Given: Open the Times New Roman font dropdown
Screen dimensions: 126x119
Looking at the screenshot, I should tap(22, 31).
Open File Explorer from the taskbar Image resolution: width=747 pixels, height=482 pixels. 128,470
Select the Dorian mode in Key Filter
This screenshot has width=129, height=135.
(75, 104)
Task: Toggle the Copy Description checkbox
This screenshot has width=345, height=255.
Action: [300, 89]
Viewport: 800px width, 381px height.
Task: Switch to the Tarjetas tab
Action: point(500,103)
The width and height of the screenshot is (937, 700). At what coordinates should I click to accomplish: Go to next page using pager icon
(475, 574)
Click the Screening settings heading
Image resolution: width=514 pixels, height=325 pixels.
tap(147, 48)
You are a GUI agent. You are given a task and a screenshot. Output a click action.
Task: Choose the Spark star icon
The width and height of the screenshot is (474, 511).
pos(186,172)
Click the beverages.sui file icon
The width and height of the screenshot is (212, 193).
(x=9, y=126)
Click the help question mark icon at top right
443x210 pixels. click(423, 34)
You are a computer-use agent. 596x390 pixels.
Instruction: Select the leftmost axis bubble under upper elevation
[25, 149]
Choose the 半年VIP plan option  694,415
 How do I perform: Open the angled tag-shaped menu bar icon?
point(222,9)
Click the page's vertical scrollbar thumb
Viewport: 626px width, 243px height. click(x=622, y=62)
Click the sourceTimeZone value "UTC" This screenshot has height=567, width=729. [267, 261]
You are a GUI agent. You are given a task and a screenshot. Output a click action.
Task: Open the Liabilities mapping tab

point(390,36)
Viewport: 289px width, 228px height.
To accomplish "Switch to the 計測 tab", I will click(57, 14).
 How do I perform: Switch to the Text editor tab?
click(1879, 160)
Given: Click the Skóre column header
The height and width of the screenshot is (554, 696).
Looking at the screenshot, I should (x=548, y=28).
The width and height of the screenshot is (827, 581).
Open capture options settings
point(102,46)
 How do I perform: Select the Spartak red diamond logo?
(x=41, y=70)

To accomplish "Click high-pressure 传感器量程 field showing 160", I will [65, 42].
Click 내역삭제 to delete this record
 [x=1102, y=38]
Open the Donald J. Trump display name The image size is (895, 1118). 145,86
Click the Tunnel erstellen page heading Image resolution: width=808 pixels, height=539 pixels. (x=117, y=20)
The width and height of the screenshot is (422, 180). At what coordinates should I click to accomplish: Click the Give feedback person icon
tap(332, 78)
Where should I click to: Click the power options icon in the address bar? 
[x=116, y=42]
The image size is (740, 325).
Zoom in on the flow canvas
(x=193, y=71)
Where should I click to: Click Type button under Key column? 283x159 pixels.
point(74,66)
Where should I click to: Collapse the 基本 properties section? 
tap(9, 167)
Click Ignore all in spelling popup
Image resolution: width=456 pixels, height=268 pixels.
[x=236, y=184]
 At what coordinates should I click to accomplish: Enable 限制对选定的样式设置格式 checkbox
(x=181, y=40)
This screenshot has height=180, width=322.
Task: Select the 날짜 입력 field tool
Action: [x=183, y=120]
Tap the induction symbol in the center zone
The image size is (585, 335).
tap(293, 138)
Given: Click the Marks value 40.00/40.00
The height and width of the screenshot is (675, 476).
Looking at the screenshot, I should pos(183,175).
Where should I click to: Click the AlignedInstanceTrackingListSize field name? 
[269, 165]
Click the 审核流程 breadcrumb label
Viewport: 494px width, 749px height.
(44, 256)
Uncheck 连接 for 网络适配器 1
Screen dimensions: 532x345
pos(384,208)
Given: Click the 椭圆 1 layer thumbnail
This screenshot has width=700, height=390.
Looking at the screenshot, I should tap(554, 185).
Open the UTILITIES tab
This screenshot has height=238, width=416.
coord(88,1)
* * * * *
### Work to be completed
Please give back exactly the lines of the listing above that run from the one containing "AlignedInstanceTrackingListSize field name?" through the one containing "Given: Click the 椭圆 1 layer thumbnail", and only those.

### Result
Where should I click to: Click the AlignedInstanceTrackingListSize field name? 
[269, 165]
Click the 审核流程 breadcrumb label
Viewport: 494px width, 749px height.
(44, 256)
Uncheck 连接 for 网络适配器 1
Screen dimensions: 532x345
pos(384,208)
Given: Click the 椭圆 1 layer thumbnail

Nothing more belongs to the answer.